If you look out on the mats of one of our Foundations BJJ classes, you’ll see something that is becoming more common in jiu jitsu schools: female practitioners.
It’s not just a few token women either. Many of them are filling the ranks of the jiu jitsu classes.
All schools have some women in them, but it’s uncommon to see as many women as you do in a Foundations class at SBG Montana.
Women in BJJ has gotten a lot better, since I started training at SBG when there were few female black belts to look up to. If SBG and other schools keep moving forward, then women in BJJ in the next ten years will look a lot different.
But if we want to create a supportive community where women are driven to train, then we have to think about what we need to do to keep new female students around.

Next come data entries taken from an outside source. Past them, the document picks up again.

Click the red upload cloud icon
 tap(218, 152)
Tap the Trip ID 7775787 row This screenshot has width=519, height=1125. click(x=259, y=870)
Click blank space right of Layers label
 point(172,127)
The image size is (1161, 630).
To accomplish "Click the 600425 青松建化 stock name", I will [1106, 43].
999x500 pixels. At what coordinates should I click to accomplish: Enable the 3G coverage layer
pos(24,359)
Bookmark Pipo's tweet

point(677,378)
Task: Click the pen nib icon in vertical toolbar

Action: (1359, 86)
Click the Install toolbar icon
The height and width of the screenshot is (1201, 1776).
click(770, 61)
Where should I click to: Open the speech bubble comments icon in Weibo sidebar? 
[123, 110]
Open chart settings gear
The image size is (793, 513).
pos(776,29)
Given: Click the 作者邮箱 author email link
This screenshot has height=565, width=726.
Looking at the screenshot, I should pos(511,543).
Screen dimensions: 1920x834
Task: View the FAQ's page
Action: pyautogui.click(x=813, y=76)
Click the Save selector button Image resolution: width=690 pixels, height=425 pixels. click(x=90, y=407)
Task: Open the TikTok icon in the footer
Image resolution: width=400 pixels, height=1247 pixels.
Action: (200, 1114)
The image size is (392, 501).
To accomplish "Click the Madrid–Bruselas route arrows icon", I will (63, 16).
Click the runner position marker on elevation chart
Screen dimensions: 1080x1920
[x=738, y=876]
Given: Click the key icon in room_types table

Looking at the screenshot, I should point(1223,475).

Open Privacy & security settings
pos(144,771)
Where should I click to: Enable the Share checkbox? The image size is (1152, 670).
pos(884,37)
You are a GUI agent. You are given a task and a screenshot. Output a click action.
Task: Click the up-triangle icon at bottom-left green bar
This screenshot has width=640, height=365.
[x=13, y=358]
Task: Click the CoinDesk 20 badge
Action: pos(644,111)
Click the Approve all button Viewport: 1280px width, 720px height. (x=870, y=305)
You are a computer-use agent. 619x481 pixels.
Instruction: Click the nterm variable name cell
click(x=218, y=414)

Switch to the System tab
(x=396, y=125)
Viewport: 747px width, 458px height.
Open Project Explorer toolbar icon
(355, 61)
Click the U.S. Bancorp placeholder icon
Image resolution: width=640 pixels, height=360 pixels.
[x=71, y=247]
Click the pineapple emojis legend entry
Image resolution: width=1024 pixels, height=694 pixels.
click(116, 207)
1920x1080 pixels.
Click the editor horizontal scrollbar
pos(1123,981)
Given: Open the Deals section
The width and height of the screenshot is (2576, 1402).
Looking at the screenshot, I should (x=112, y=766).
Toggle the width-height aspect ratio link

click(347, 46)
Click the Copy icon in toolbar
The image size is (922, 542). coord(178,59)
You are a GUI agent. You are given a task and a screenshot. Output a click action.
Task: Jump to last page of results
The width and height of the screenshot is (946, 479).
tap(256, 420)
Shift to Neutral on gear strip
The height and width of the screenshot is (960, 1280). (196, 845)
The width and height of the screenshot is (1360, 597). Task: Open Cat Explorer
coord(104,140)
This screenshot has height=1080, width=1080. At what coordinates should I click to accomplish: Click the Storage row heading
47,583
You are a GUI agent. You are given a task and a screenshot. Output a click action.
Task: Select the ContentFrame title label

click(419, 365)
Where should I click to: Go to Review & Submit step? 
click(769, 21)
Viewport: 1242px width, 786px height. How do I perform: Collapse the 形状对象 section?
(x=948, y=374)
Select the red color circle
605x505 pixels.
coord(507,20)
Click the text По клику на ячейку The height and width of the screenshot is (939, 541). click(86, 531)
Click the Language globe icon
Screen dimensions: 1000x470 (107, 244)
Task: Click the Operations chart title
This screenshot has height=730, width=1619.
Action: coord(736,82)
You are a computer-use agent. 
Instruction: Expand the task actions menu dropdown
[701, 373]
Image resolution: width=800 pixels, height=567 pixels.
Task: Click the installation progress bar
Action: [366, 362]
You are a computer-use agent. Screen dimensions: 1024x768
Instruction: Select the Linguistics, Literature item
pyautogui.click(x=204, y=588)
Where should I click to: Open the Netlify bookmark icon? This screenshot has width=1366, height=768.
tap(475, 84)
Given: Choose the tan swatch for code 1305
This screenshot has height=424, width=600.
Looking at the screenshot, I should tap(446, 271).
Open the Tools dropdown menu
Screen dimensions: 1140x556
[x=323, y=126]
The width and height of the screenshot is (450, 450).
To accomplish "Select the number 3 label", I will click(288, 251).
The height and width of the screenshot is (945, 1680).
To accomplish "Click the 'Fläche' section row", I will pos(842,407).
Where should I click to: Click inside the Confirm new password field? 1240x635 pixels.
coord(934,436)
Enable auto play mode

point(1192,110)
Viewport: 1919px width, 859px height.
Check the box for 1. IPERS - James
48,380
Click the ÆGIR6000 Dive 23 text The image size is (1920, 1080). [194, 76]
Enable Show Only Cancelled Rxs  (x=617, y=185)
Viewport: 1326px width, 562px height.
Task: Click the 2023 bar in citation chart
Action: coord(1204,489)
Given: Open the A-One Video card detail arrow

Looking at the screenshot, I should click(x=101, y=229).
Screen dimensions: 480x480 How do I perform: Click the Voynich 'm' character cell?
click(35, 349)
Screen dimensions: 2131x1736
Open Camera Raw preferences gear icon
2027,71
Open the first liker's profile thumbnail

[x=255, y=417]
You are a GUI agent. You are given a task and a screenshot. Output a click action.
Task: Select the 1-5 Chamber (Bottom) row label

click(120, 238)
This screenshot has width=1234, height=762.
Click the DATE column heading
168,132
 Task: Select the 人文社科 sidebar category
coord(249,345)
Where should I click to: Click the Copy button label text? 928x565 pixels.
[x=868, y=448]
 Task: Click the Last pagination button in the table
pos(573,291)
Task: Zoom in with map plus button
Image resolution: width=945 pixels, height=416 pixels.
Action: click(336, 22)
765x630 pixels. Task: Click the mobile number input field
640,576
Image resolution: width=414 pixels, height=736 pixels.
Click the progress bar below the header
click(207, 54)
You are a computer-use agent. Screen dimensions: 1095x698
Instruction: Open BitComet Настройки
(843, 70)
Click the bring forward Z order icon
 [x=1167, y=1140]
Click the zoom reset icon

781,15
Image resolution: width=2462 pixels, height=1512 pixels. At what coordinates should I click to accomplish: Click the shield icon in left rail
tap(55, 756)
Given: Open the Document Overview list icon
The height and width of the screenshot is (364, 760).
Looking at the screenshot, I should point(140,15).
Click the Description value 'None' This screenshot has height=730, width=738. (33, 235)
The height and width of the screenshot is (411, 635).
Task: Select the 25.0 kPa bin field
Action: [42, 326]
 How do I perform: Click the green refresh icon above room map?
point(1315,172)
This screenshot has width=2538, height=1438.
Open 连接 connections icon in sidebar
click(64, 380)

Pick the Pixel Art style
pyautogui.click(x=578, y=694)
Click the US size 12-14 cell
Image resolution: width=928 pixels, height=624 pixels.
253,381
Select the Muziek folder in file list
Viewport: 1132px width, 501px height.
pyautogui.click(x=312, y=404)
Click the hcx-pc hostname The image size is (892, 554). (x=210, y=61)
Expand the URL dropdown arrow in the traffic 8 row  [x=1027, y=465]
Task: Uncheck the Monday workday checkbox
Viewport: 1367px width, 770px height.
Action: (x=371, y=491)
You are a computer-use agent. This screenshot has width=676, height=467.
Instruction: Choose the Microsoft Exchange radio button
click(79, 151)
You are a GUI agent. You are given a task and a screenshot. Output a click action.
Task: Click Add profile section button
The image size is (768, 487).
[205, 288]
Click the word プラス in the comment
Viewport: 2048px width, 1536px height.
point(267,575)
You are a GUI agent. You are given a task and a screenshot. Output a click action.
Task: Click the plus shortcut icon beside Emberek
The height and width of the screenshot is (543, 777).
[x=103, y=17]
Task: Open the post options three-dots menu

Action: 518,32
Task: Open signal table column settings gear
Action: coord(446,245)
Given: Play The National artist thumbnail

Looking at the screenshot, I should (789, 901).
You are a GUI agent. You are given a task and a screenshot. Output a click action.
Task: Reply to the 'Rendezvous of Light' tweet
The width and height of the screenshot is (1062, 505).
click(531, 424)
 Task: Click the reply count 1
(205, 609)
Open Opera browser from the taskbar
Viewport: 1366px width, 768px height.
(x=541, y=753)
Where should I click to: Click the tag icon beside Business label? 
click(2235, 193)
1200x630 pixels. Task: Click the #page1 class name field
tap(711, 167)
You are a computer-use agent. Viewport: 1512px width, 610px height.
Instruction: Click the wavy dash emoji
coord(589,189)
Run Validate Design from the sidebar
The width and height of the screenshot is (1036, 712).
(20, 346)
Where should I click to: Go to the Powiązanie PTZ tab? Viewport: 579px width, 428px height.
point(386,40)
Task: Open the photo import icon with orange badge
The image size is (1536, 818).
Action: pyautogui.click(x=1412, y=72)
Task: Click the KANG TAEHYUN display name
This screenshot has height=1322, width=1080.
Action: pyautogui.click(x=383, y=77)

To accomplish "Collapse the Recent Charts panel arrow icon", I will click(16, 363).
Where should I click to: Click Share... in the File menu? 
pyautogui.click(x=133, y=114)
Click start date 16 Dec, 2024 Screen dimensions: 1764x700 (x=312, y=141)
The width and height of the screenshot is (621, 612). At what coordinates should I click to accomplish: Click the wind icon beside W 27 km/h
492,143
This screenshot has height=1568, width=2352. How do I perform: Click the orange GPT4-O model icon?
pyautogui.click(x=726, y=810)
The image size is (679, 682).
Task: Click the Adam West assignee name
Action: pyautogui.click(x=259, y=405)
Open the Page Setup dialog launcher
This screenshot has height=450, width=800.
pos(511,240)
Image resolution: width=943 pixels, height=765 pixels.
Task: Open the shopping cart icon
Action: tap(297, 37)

A well-thought out women’s curriculum provides women in bjj with the skills to do really well in their first year despite BJJ being a male-dominated sport. It will teach them how to use technical skills to get out of tough spots even when you’re rolling with someone the size and strength of Hulk.
Men, because of their natural physical strength, have an advantage over women, because they can brute their way out of a tough spot.
Women don’t have that advantage. Women have to rely on skill and technique to get the advantage of their opponent. That’s what I teach in my women’s class.
For women, their fights are more technical, making their matches more exciting to watch. This will help when it comes to narrowing that gap and making the pay more equal. SBG is already at the forefront of that.
Women also have something bigger which gives them an advantage: how they invest in other women.
If you have the kind of school with an alpha female or an “it” girl in the class who beats up all the other girls, then that kind of environment doesn’t attract new female members. There’s no room for female members. When you socially ice them out or roll too hard before they’re ready, then they’re not going to have a reason to stick around.
If you are more concerned with proving something and always being the alpha female, then you will always be the only girl in your school.
If, however, you view your training not as an individual but as a team effort, then you’re going to have the kind of school that attracts women and that has a strong following of women.
A woman’s role in BJJ doesn’t end with a black belt promotion or placing in an IBJJF tournament. Women practitioners can reach further than that by striving to be coaches in their schools.
Not just any coach, either. It’s easy to lump women into kids classes and other classes for women, but they have the greatest impact in adult coed classes.
Having a female coach in an adult coed class gives women the opportunity to teach all those things they were learning, while they were rolling with students who were bigger and stronger.
It makes a statement to new female practitioners that this is a supportive environment while also sending the message to all students that female leaders are valued in the school.
To our female assistant coaches, BJJ classes are not just for male instructors.
The best quality about women is how they invest in each other and bring others up. Let’s use our strengths to make the future of BJJ a sport for women.